··· Entries supplied

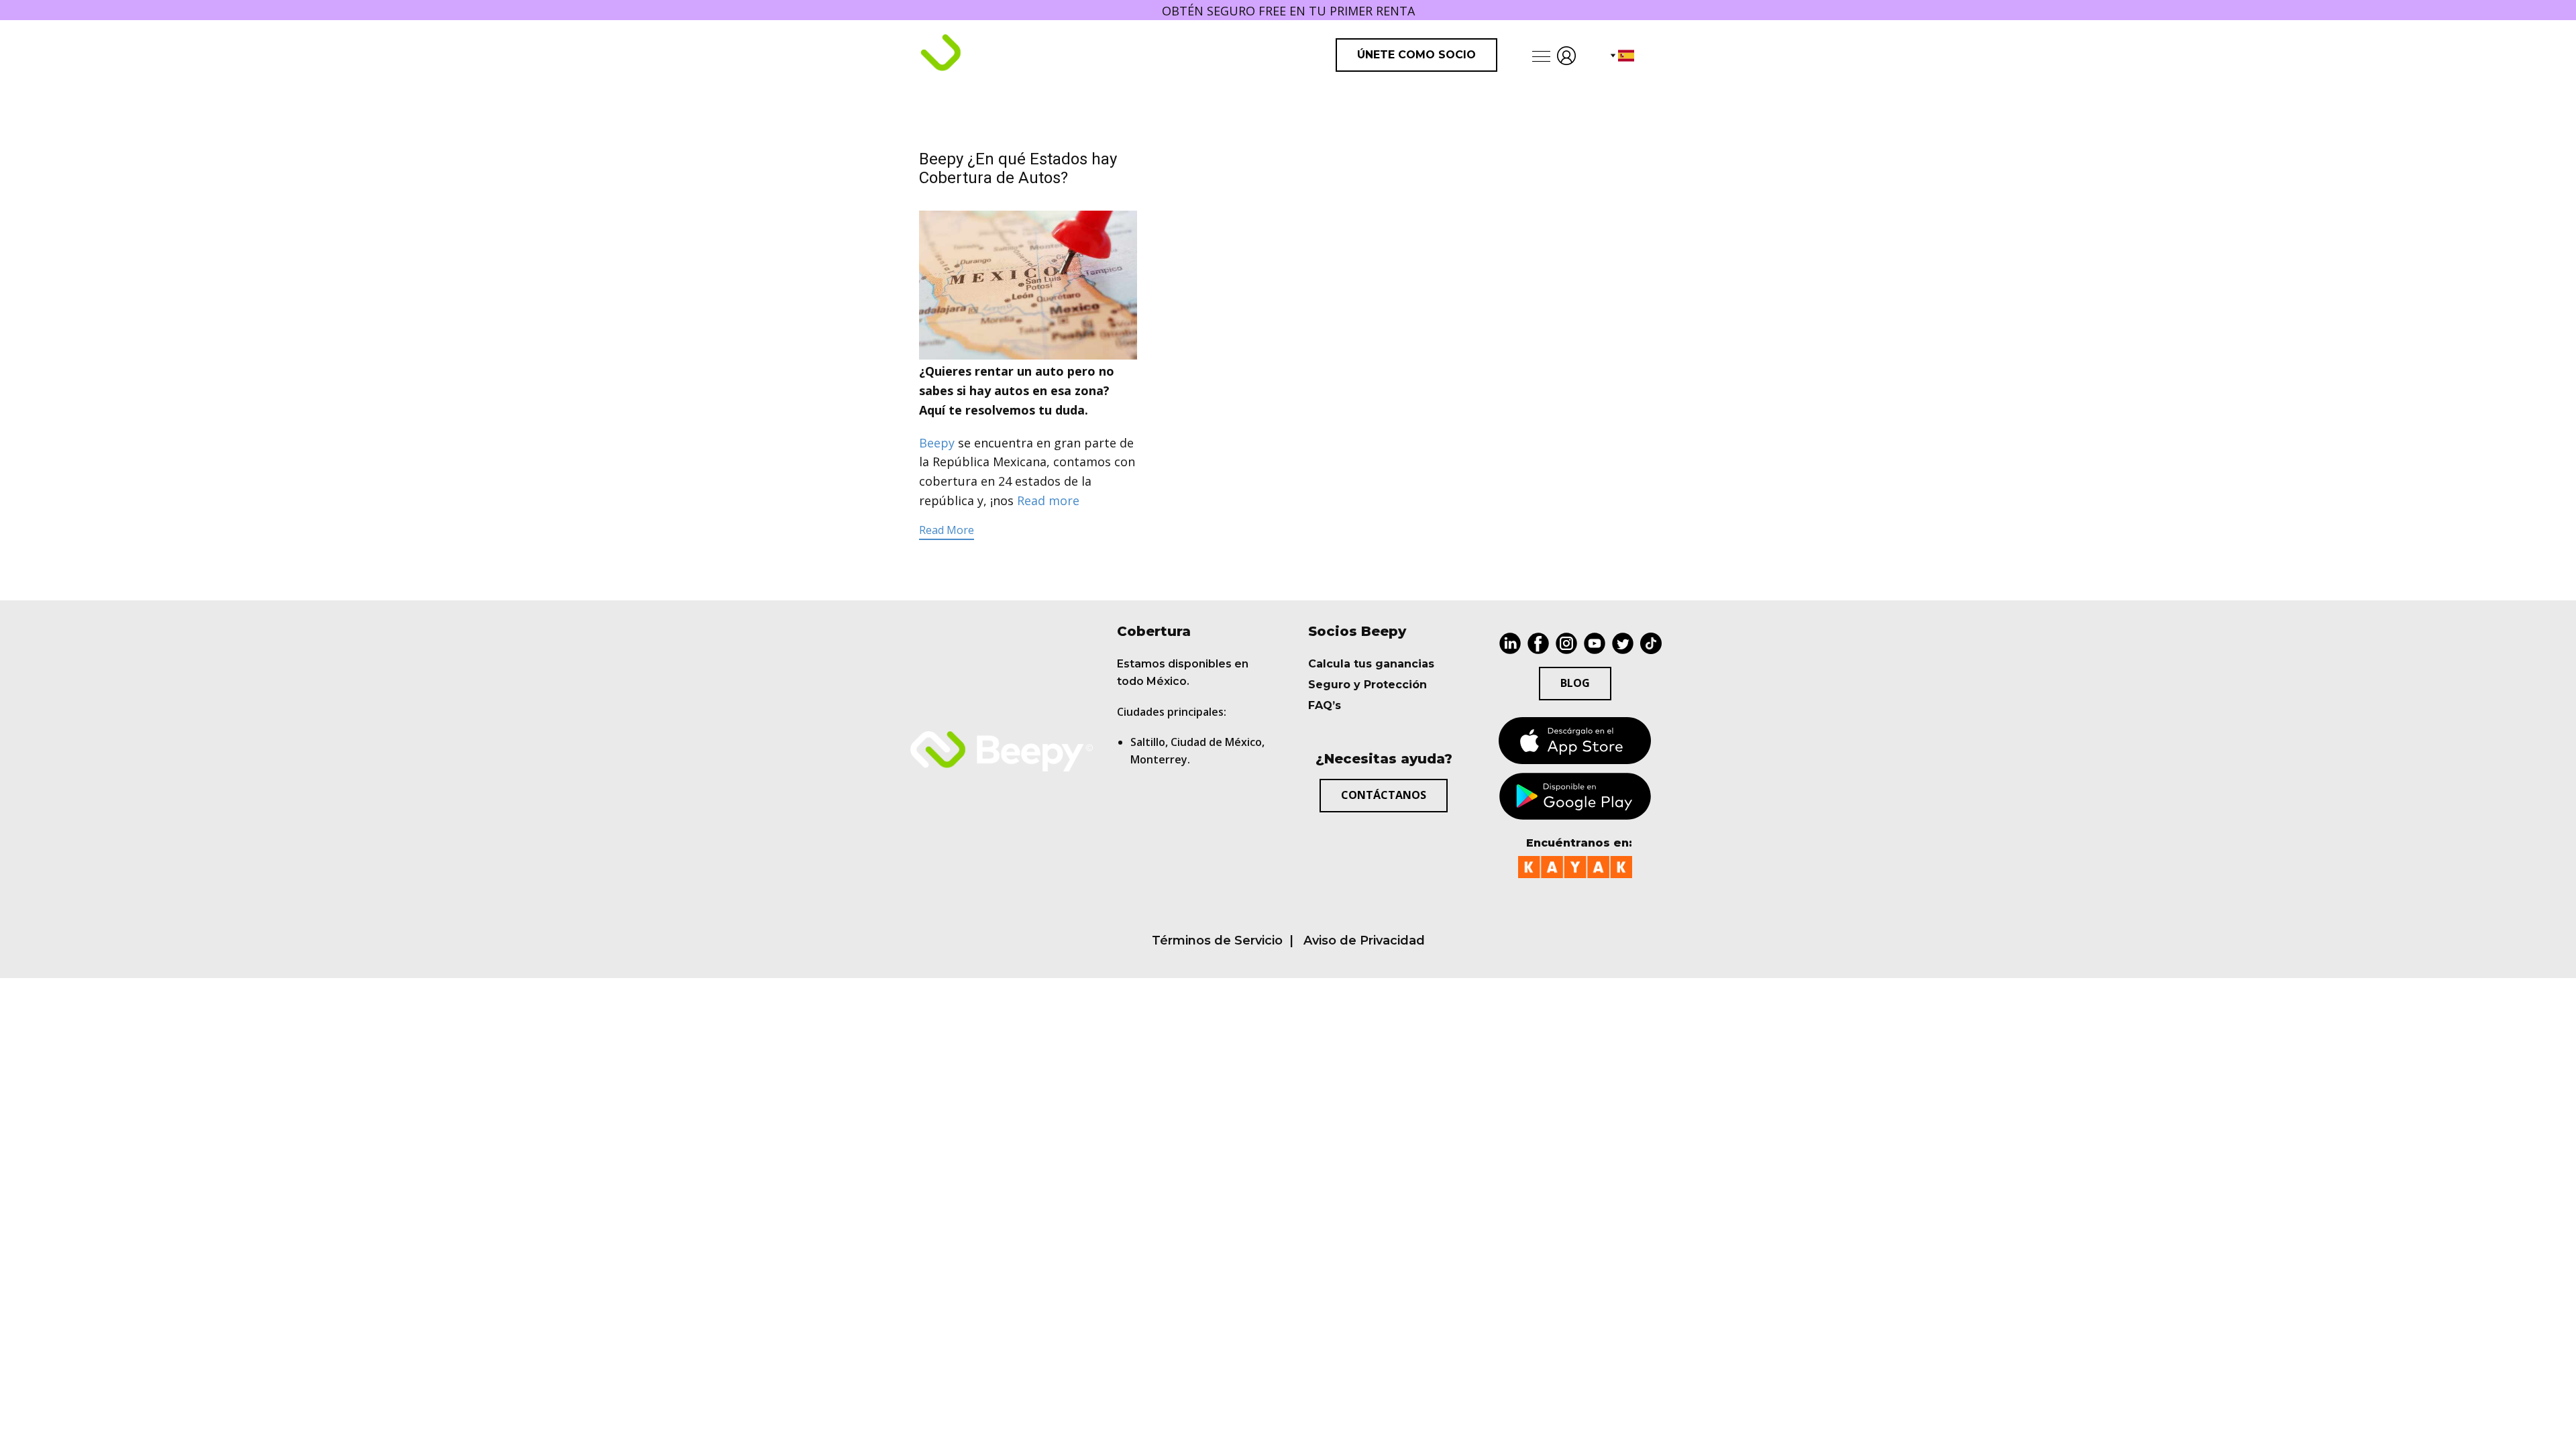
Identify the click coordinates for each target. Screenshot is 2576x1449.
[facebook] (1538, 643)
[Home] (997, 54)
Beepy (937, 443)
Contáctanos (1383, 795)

······
··· Entries supplied

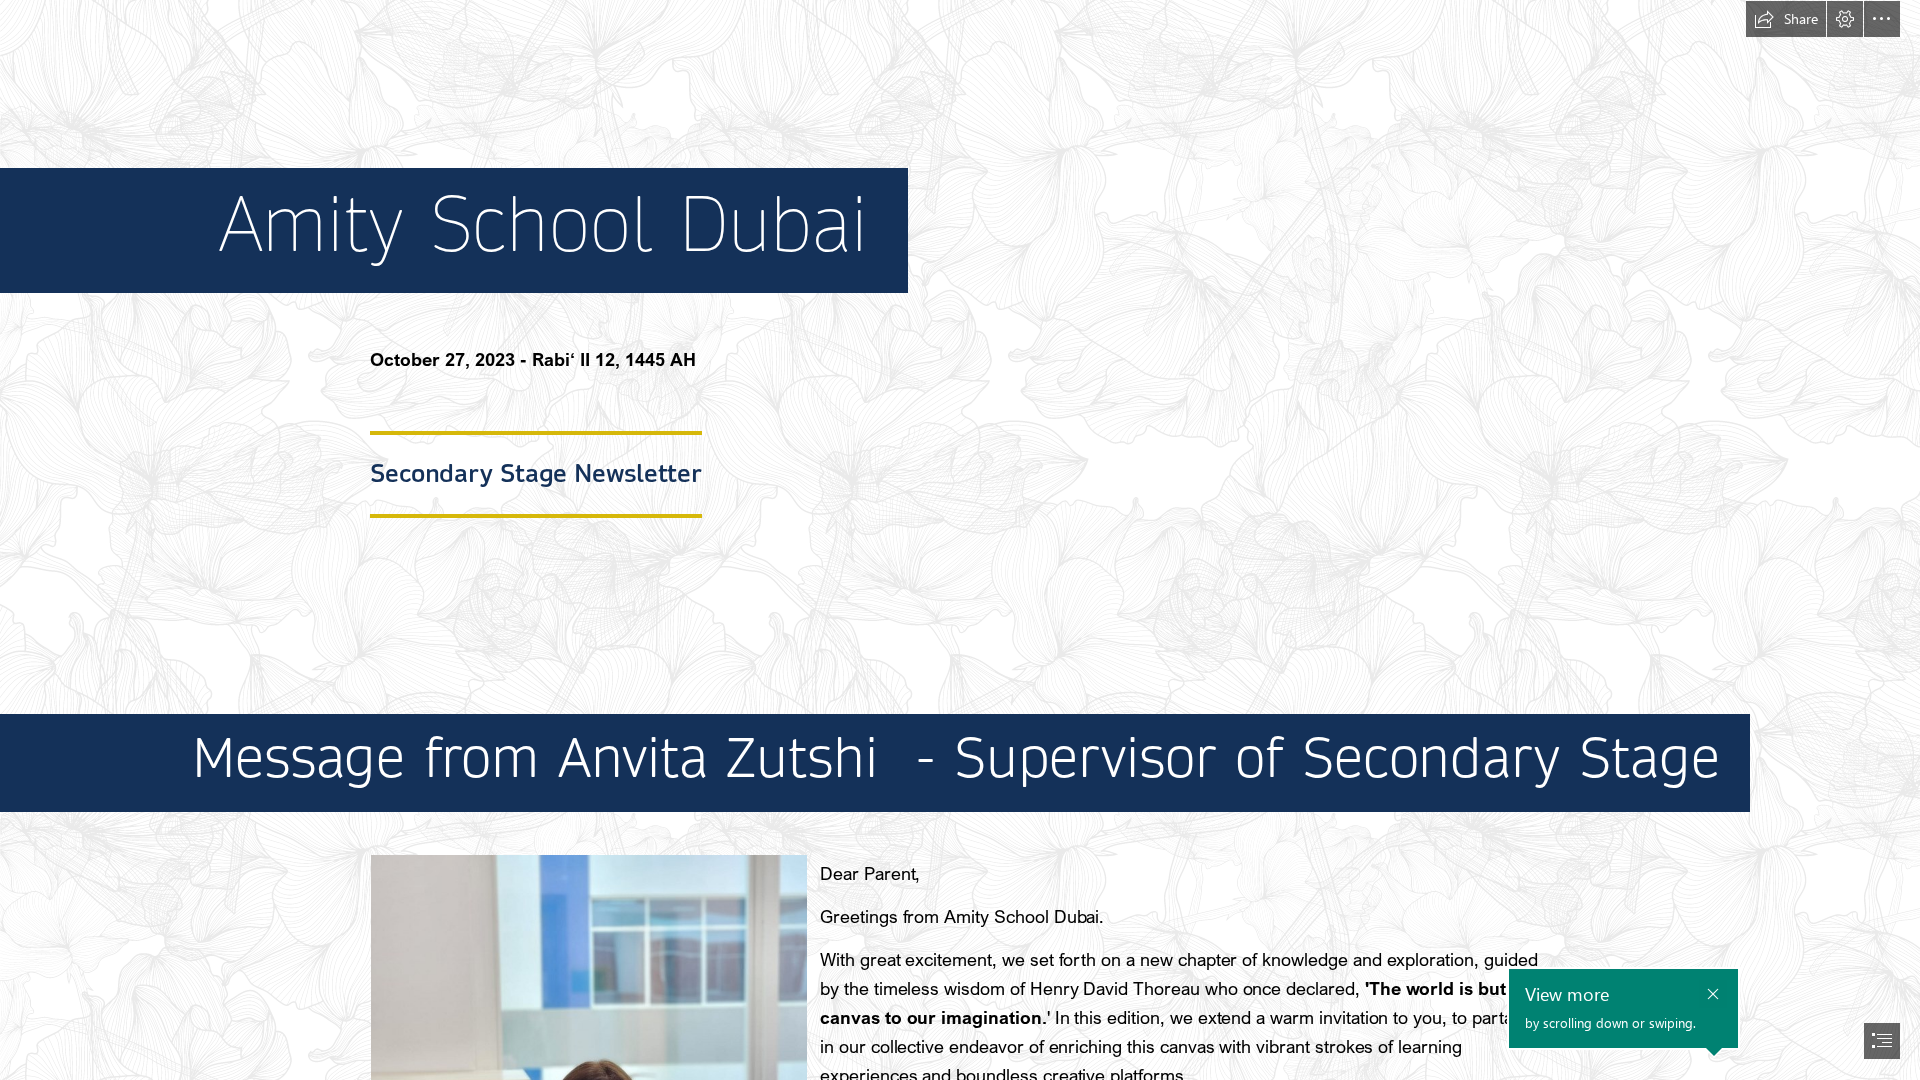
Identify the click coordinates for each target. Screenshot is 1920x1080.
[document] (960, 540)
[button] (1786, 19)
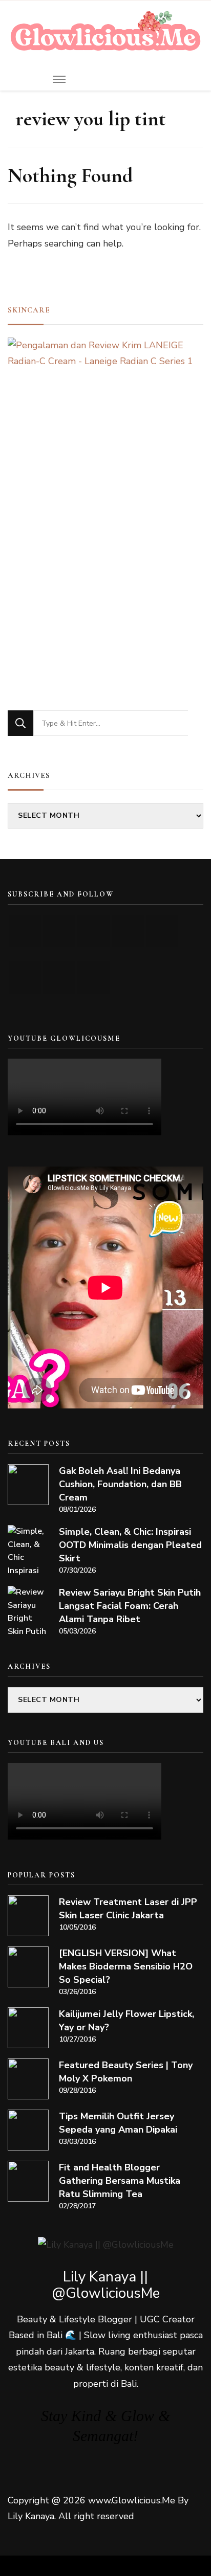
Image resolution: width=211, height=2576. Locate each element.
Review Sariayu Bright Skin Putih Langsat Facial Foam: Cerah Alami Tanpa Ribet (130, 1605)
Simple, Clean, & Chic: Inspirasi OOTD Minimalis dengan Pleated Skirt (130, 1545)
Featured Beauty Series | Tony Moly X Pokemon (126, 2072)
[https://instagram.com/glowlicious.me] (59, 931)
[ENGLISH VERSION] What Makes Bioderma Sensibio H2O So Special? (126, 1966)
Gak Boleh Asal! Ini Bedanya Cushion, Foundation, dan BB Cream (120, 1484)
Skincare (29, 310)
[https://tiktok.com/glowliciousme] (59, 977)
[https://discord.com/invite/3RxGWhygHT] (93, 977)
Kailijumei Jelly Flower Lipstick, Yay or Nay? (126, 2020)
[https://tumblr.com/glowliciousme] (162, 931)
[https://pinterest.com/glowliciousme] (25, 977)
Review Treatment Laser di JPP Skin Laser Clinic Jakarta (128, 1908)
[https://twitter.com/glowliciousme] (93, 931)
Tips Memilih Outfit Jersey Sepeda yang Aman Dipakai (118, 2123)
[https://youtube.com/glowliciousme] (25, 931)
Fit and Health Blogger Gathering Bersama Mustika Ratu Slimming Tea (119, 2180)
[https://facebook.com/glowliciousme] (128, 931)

······

→ Your assignment: Each line in the entries above, starting at the line with "[https://instagram.com/glowlicious.me] (59, 931)" and ending at the line with "[https://tumblr.com/glowliciousme] (162, 931)", is to be printed exactly, and only those lines.

→ Completed task:
[https://instagram.com/glowlicious.me] (59, 931)
[ENGLISH VERSION] What Makes Bioderma Sensibio H2O So Special? (126, 1966)
Gak Boleh Asal! Ini Bedanya Cushion, Foundation, dan BB Cream (120, 1484)
Skincare (29, 310)
[https://tiktok.com/glowliciousme] (59, 977)
[https://discord.com/invite/3RxGWhygHT] (93, 977)
Kailijumei Jelly Flower Lipstick, Yay or Nay? (126, 2020)
[https://tumblr.com/glowliciousme] (162, 931)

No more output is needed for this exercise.